Russland ist nicht das einzige Land, das massiv in die Wissenschaft investiert. China und die Emirate Arabiens stampfen Forschungsparks in ähnlichen Dimensionen aus dem Boden. Alexei Beltyukov, der Vizepräsident der Stiftung, sagte, er sei sich der weltweiten Konkurrenz durchaus bewusst. Für Moskau spreche nicht nur die hervorragende Ausstattung, die Wissenschaftlern geboten würde.

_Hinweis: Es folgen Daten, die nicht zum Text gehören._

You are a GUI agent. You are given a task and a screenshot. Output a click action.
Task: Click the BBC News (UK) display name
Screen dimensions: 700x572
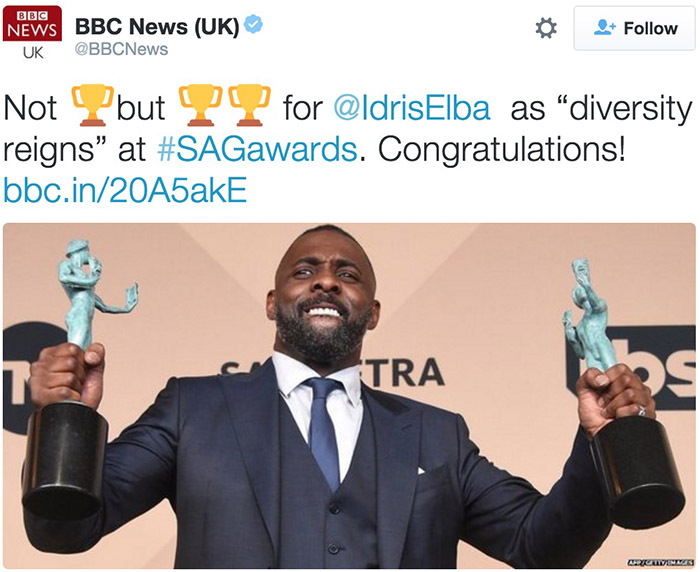pyautogui.click(x=157, y=26)
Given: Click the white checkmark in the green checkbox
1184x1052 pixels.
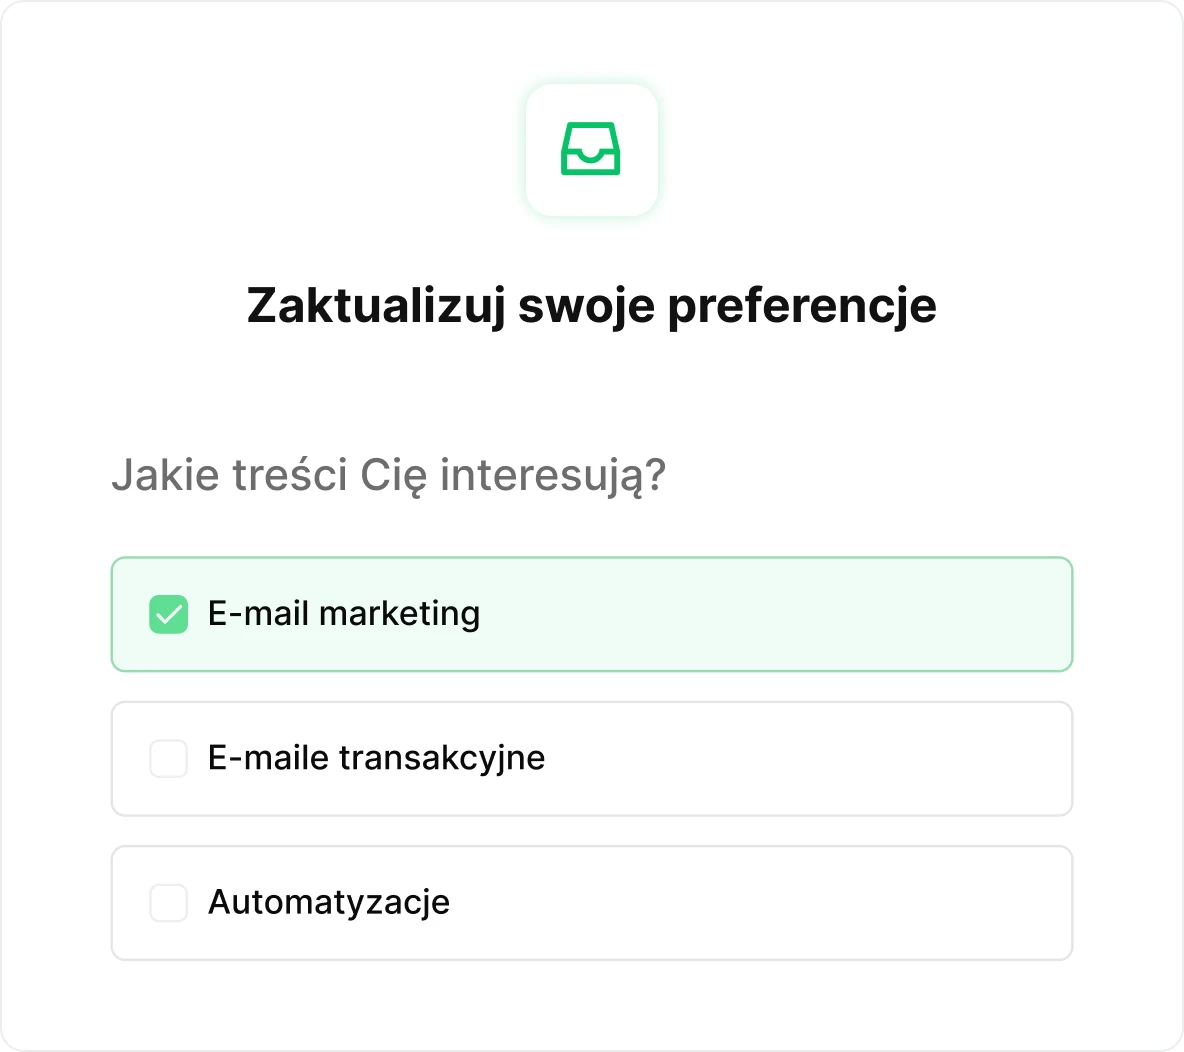Looking at the screenshot, I should click(168, 614).
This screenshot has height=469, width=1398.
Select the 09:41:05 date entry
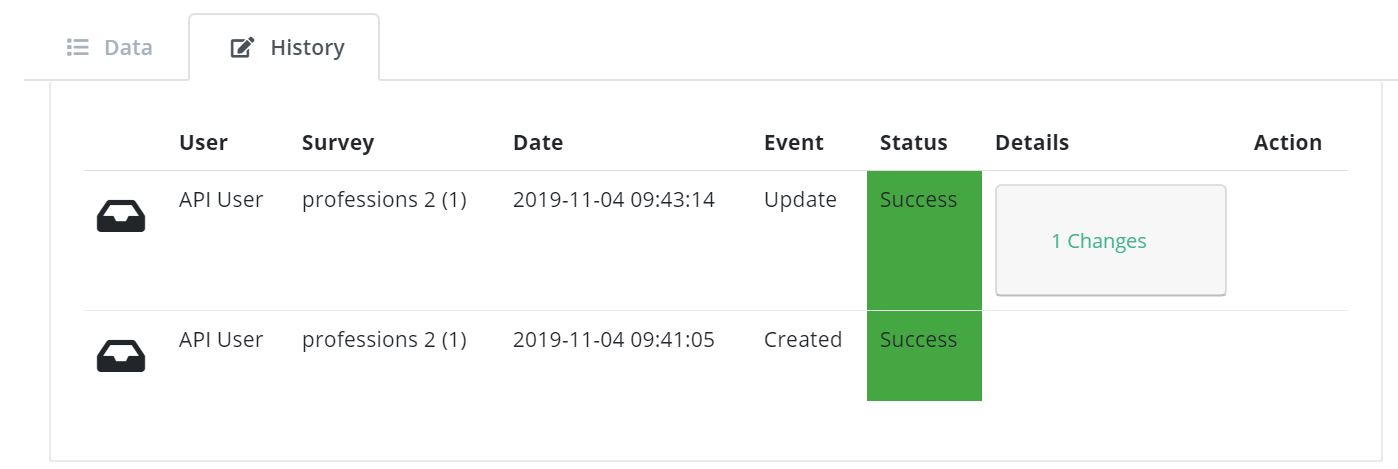[x=614, y=340]
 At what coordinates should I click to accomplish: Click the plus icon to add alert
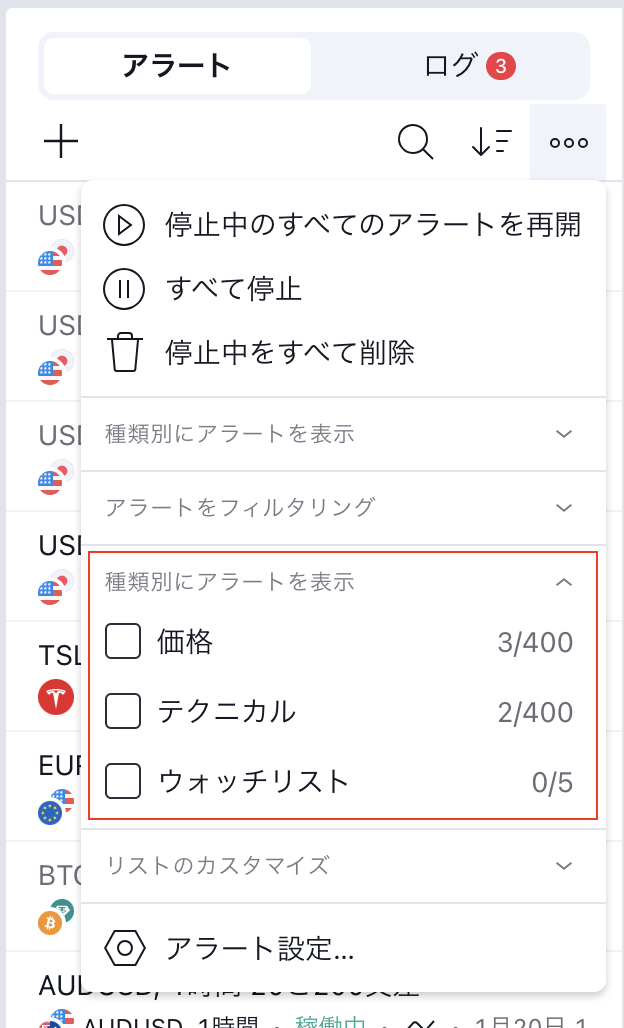point(61,142)
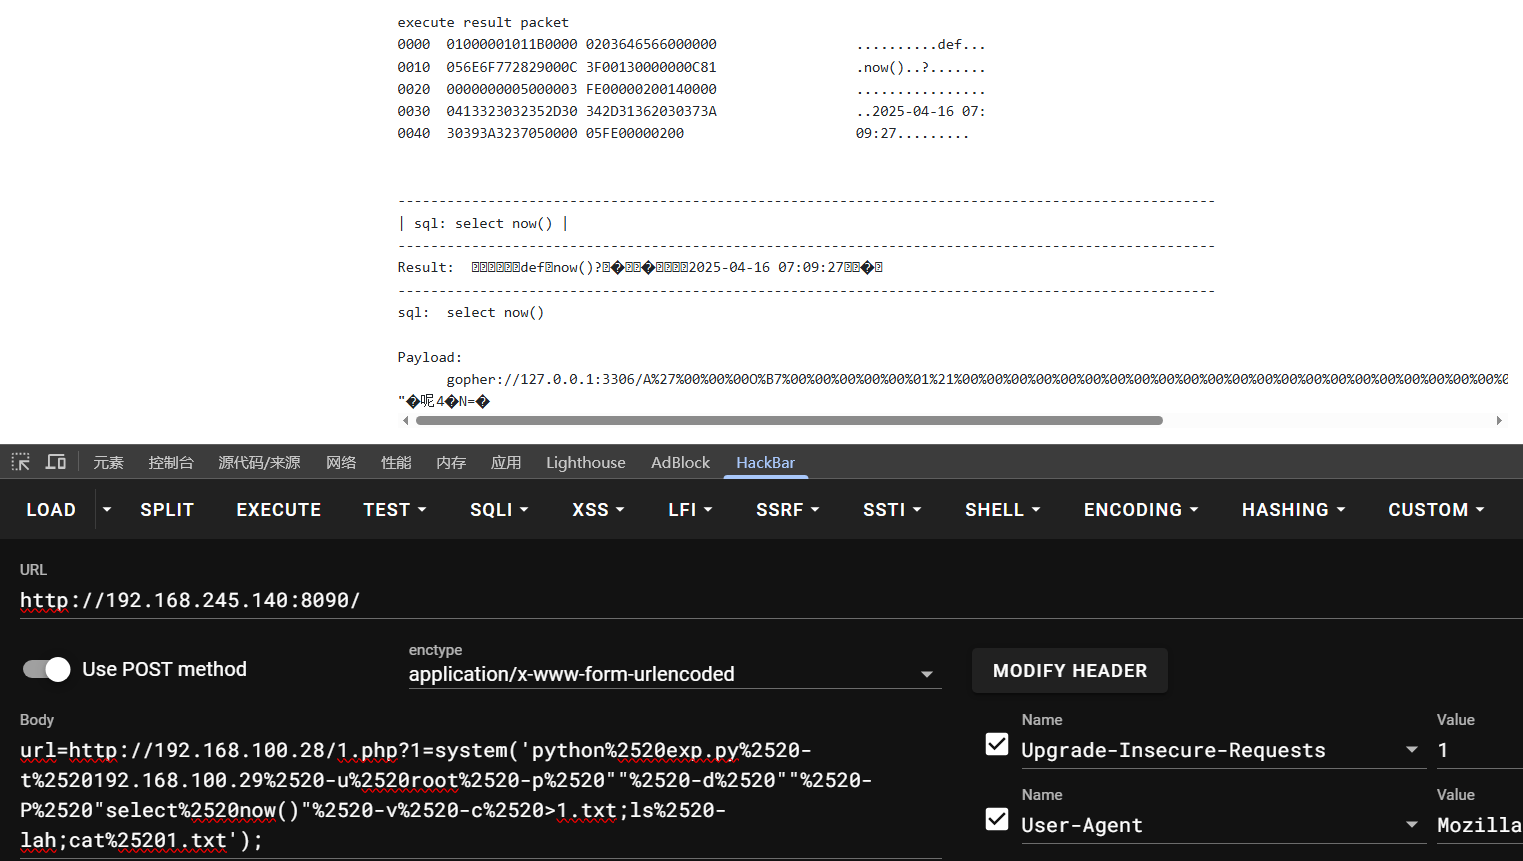Viewport: 1523px width, 861px height.
Task: Open the LOAD dropdown arrow
Action: tap(107, 510)
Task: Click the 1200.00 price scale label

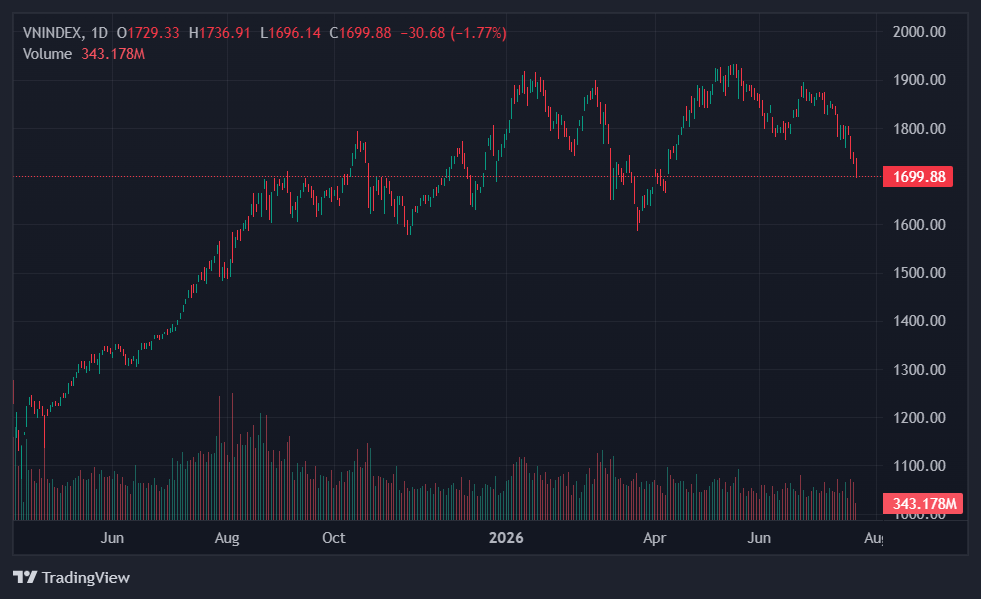Action: click(918, 417)
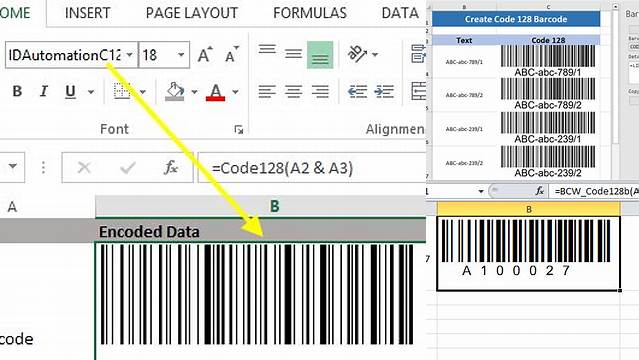
Task: Expand the font color dropdown arrow
Action: tap(236, 92)
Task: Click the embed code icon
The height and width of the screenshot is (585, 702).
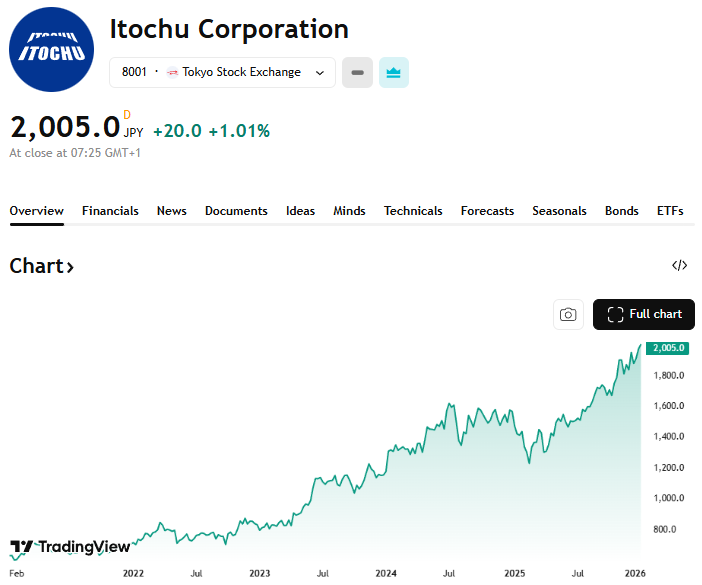Action: pyautogui.click(x=680, y=265)
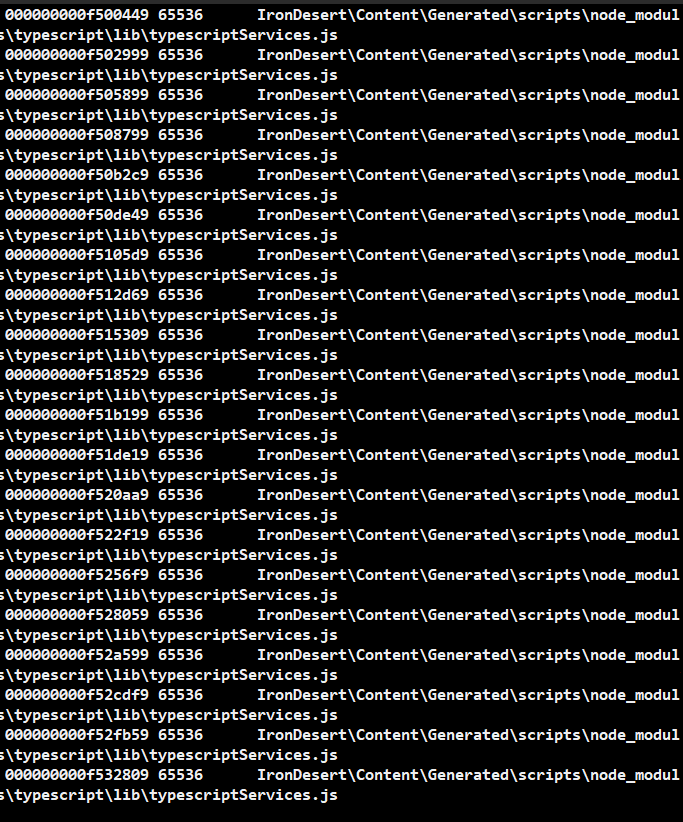The width and height of the screenshot is (683, 822).
Task: Click the address 000000000f500449
Action: [x=77, y=15]
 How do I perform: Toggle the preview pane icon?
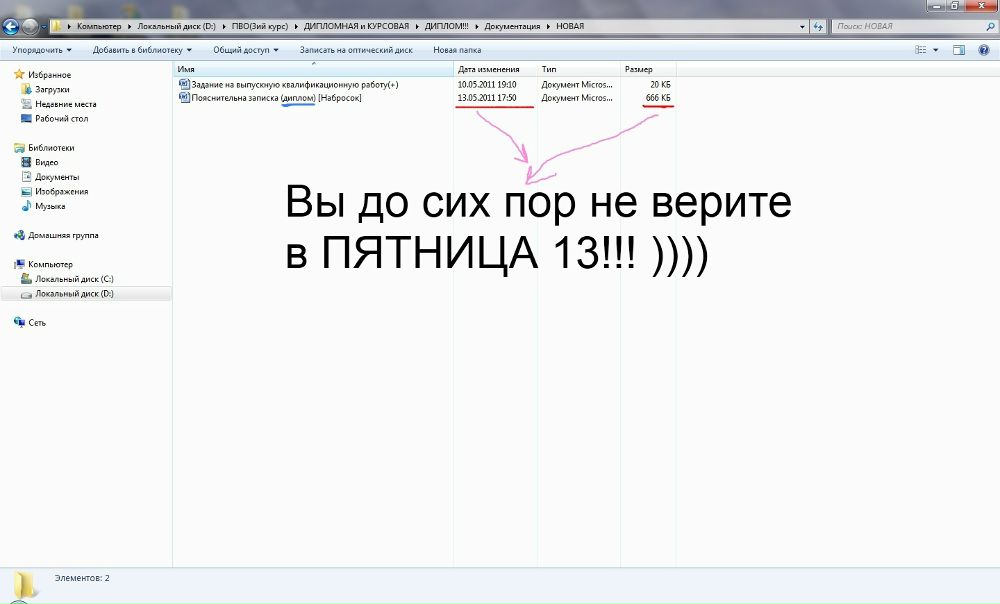[x=958, y=49]
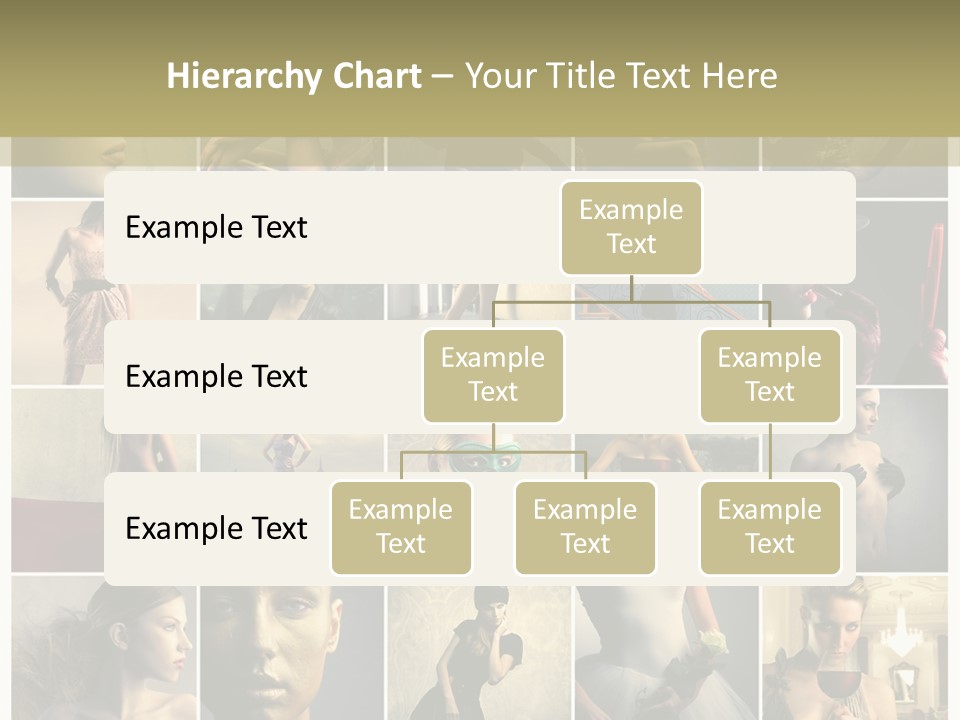Select the top-level Example Text hierarchy box
The width and height of the screenshot is (960, 720).
[631, 227]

Internationale Partner würden auch angelockt, weil sie über Skolkovo einen Zugang zum riesigen russischen Markt vor allem im Energiebereich bekämen.

Was geschieht mit Medwedews Wissenschaftsstadt, wenn einmal eine andere Partei regieren sollte? „Wir sind nicht davon abhängig, wer Präsident wird“, sagt Nobelpreisträger Alferov. Die deutsche Seite hält sich mit politischen Bewertungen zurück. Etwa bei der Frage, ob es in Russland ein anderes Verständnis von Wissenschaftsfreiheit geben könnte als hierzulande. Es stehe ihm nicht zu, andere Länder politisch zu belehren, sagt Dieter Bimberg. Er empfehle, nach dem Motto der deutschen Ostpolitik in den siebziger und achtziger Jahren zu handeln: „Wandel durch Annäherung“.